The line-up includes Wong’s impressive debut As Tears Go By (1988), his second film, Days of Being Wild (1990), starring Leslie Cheung, Carina Lau, Maggie Cheung and Andy Lau, the seminal comedy Chungking Express (1994), the 1995 companion piece Fallen Angels, 1997’s Happy Together, following a couple played by Tony Leung and Leslie Cheung, the 2000 masterpiece In the Mood for Love, and sequel-of-sorts 2046 (2004). Also screening will be The Hand (Extended Cut) (2004), which was created as part of Eros, an anthology about love and sex which also featured segments directed by Steven Soderbergh and Michelangelo Antonioni. And, on BFI Player, 2013’s The Grandmaster is already available to stream.
The season, in partnership with Janus Films, will also head to the big screen at a later date, when both the BFI Southbank and the ICA are able to reopen in person.
The films are launching daily on ICA’s Cinema 3, starting on 1st February, and will be available for 14 days after their release. They will also be available on BFI Player from 8th February. The films are geolocked to UK audiences only, with tickets for Cinema 3 screenings costing £8 per film – or you can watch them all for free as part of a £10 monthly ICA membership.
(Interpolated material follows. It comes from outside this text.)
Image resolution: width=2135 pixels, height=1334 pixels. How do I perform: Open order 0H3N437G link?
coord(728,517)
The films on BFI Player will also be available to rent only, and not part of a BFI Player subscription.
As Tears Go By – 1st February
Wong Kar Wai’s scintillating debut feature is a kinetic, hypercool crime thriller graced with flashes of the impressionistic, daydream visual style.
Available from 7pm until 15th February
Days of Being Wild – 2nd February
Wong Kar Wai’s breakthrough feature represents the first full flowering of his swooning signature style.
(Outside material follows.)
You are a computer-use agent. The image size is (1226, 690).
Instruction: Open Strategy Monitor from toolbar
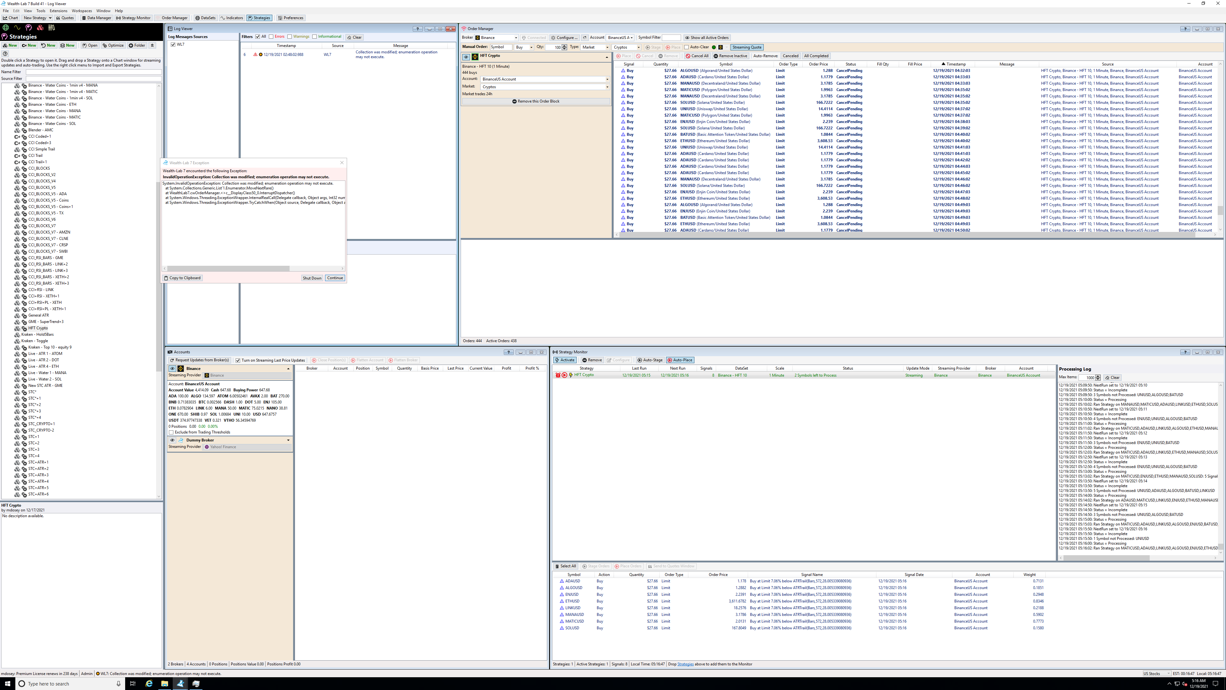[x=133, y=18]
Available from 7pm until 16th February
Chungking Express – 3rd February
The whiplash, double-pronged Chungking Express is the film that made Wong Kar Wai an instant icon.
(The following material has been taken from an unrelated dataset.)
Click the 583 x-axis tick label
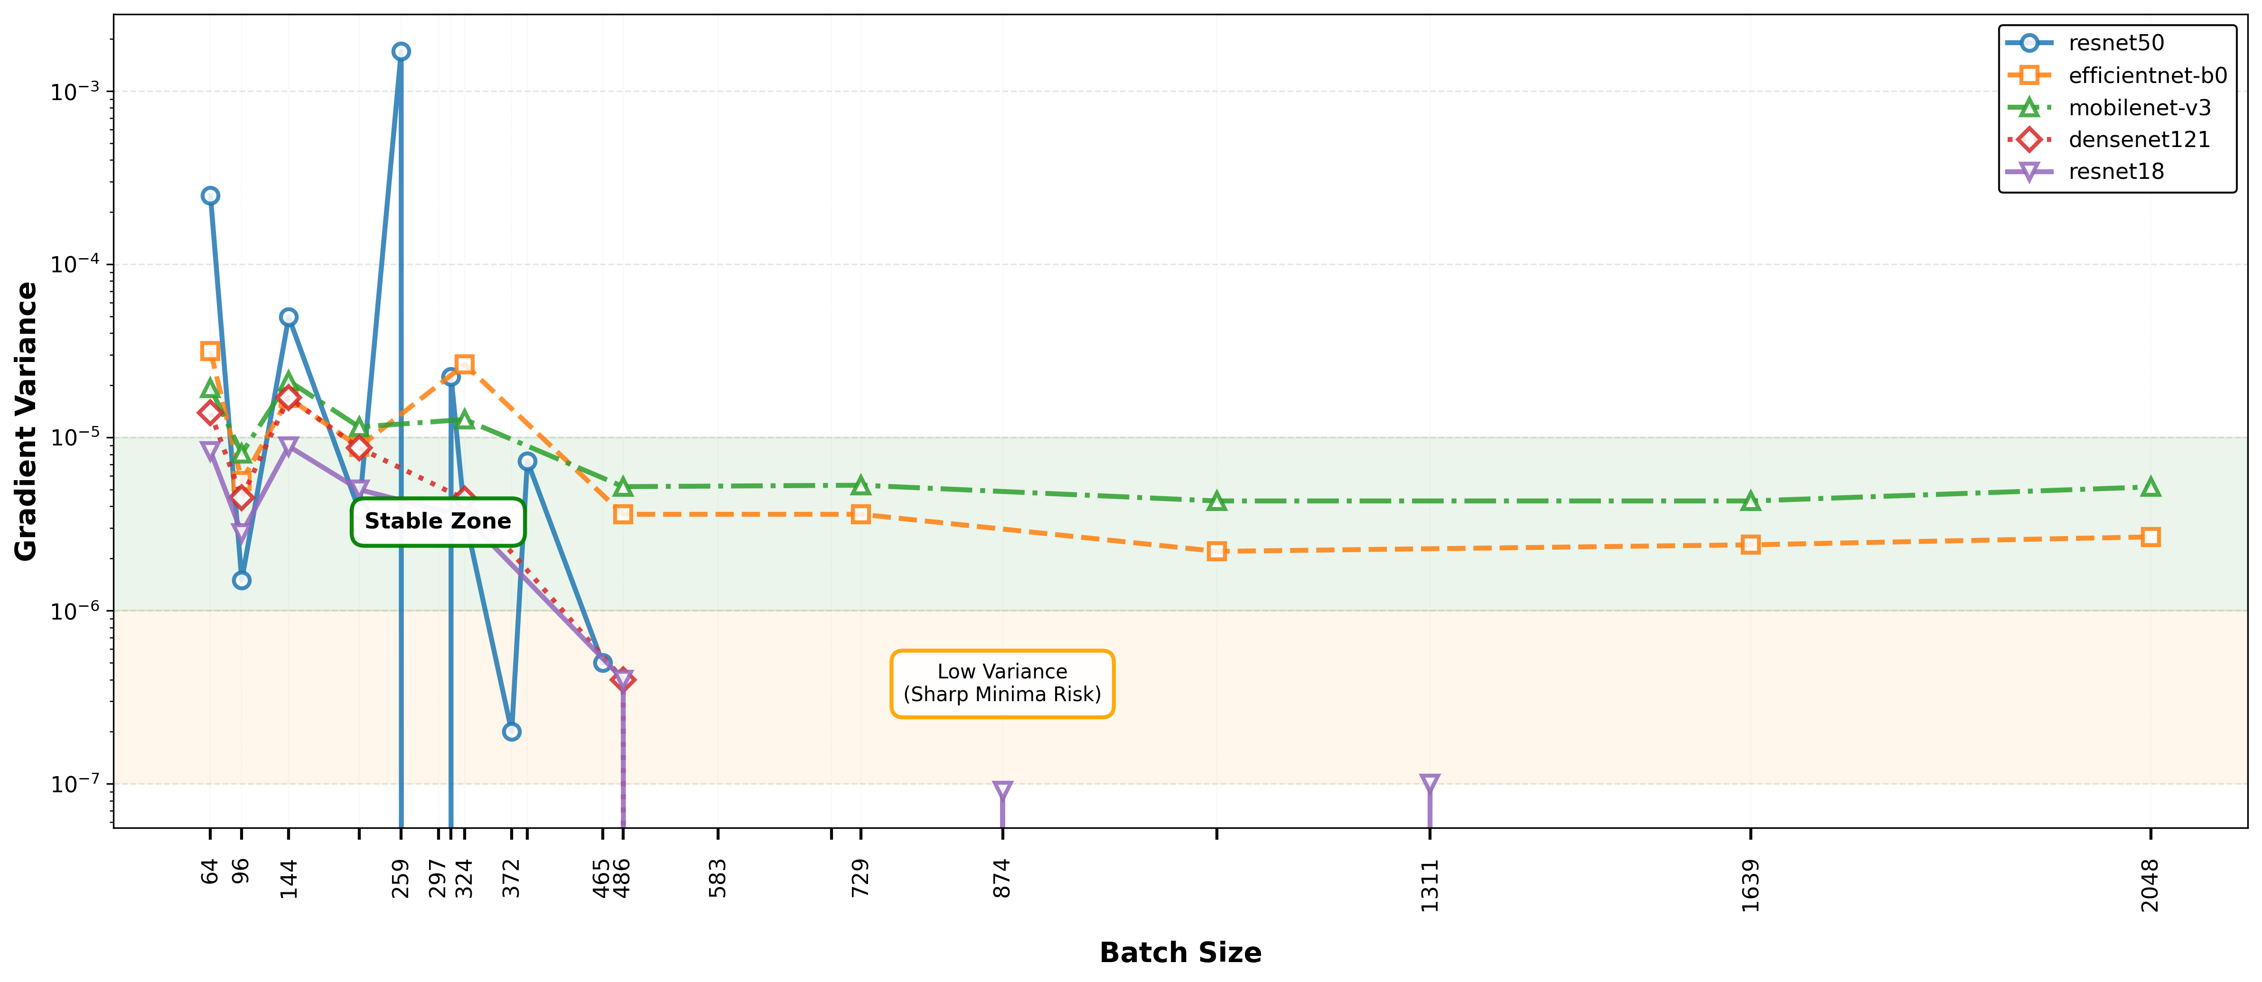2262x982 pixels. 717,878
Available from 7pm until 17th February
The Hand (Director’s Cut) – 4th Feruary
A hypnotic tale of obsession, repression, and class divisions, the film is presented in this retrospective for the first time in its extended cut.
Available from 7pm until 18th February
Fallen Angels – 5th February
Lost souls reach out for human connection amid a glimmering Hong Kong in Wong Kar Wai’s hallucinatory, neon-soaked nocturne.
Available from 7pm until 19th February
Happy Together – 6th February
Wong Kar Wai’s emotionally raw, lushly stylized portrait of a relationship in breakdown casts Hong Kong superstars Tony Leung and Leslie Cheung as a couple traveling through Argentina.
Available from 7pm until 20th February
In the Mood for Love – 7th February
At once delicately mannered and visually extravagant, Wong Kar Wai’s In the Mood for Love is a masterful evocation of romantic longing and fleeting moments.
Available from 7pm until 21st February
2046 – 9th February
Wong Kar Wai’s loose sequel to In the Mood for Love combines that film’s languorous air of romantic longing with a dizzying time-hopping structure and avant-sci-fi twist.